58.      Der Umstand, dass nach den im Vorabentscheidungsersuchen enthaltenen Informationen das Verteidigungsministerium am 20. April 2016 dem Vorhaben zur Errichtung des Windparks nicht zugestimmt hat und die Gemeindeverwaltung Toila mit Bescheid vom 26. April 2016 die Erteilung der Baugenehmigung abgelehnt hat, scheint jedoch darauf hinzudeuten, dass die erforderlichen staatlichen Genehmigungen im Sinne des 42. Erwägungsgrundes des Beschlusses von 2017 bis zum 31. Dezember 2016 nicht vollständig vorlagen (und angesichts der oben genannten Ablehnungen jedenfalls nicht vorliegen konnten).
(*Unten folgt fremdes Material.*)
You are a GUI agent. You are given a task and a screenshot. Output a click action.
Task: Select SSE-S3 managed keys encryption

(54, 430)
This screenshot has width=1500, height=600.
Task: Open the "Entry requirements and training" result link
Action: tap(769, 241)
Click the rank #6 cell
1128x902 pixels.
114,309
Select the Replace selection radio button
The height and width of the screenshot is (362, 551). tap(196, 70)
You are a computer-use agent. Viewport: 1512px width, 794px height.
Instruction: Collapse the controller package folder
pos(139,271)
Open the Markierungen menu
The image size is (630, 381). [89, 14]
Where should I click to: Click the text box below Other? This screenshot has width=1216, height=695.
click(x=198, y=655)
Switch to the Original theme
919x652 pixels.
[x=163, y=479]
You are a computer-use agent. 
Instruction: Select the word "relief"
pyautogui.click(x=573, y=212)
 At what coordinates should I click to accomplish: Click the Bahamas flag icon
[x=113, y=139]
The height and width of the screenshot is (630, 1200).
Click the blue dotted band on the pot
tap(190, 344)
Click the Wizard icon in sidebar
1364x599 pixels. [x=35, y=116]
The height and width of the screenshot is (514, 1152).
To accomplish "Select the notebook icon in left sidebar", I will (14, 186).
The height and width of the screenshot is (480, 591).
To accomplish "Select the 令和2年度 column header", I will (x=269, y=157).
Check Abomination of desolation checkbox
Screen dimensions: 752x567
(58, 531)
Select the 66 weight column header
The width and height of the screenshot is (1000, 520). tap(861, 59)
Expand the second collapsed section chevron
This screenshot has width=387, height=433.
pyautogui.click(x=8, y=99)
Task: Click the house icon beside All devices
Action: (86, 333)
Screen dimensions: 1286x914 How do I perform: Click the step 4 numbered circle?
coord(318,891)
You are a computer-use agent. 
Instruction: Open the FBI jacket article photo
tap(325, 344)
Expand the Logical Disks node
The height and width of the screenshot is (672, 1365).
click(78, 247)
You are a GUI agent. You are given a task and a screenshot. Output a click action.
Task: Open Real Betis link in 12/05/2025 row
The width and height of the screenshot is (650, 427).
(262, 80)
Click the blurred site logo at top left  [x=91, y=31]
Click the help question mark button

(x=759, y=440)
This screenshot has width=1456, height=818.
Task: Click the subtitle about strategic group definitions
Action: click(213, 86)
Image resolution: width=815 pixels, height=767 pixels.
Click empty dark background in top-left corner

59.      Nach alledem schlage ich vor, auf die achte Frage in dem Sinne zu antworten, dass der Begriff „staatliche Genehmigung für die Durchführung eines Investitionsvorhabens“ im Hinblick auf das nationale Recht zu bestimmen ist. Außerdem kann in dem Fall, dass für ein Investitionsvorhaben Bauarbeiten durchgeführt werden müssen, für die eine Baugenehmigung erforderlich ist, die „staatliche Genehmigung für die Durchführung des Investitionsvorhabens“ nur eine Baugenehmigung sein, d. h. eine endgültige Genehmigung, die Grundlage für die Durchführung der Bauarbeiten ist.

 Ergebnis

60.      Nach alledem schlage ich dem Gerichtshof vor, auf die Vorlagefragen des Tallinna Halduskohus (Verwaltungsgericht Tallinn, Estland) wie folgt zu antworten:

1.      Rn. 19 Abs. 44 der Leitlinien für staatliche Umweltschutz- und Energiebeihilfen 2014-2020

ist dahin auszulegen, dass

die erste Fallgruppe des Begriffs „Beginn der Arbeiten“, nämlich „Beginn der Bauarbeiten für die Investition“, nicht den Beginn jeglicher Bauarbeiten für ein Investitionsvorhaben erfassen kann, sondern nur den Beginn der Bauarbeiten von Windkraftanlagen zur Erzeugung von Energie aus erneuerbaren Quellen.

2.      Die Leitlinien für staatliche Umweltschutz- und Energiebeihilfen 2014-2020

sind dahin auszulegen, dass

–      der Begriff „staatliche Genehmigung für die Durchführung eines Investitionsvorhabens“ im Hinblick auf das nationale Recht zu bestimmen ist, wobei er mit den Beschlüssen, die die Kommission im Bereich der staatlichen Beihilfen erlassen hat, im Einklang stehen muss;

–      in dem Fall, dass für ein Investitionsvorhaben Bauarbeiten durchgeführt werden müssen, für die eine Baugenehmigung erforderlich ist, die „staatliche Genehmigung für die Durchführung des Investitionsvorhabens“ nur eine Baugenehmigung sein kann, d. h. eine endgültige Genehmigung, die Grundlage für die Durchführung der Bauarbeiten ist.